(PROMPT) Give back, character for character, the line that includes "Instruction: Turn off the Admin Mode switch" and all lines beneath it in the data.

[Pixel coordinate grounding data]
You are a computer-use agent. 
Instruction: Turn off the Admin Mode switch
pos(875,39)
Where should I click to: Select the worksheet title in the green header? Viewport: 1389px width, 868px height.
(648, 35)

(EXERCISE ANSWER)
Instruction: Turn off the Admin Mode switch
pos(875,39)
Where should I click to: Select the worksheet title in the green header? Viewport: 1389px width, 868px height.
(648, 35)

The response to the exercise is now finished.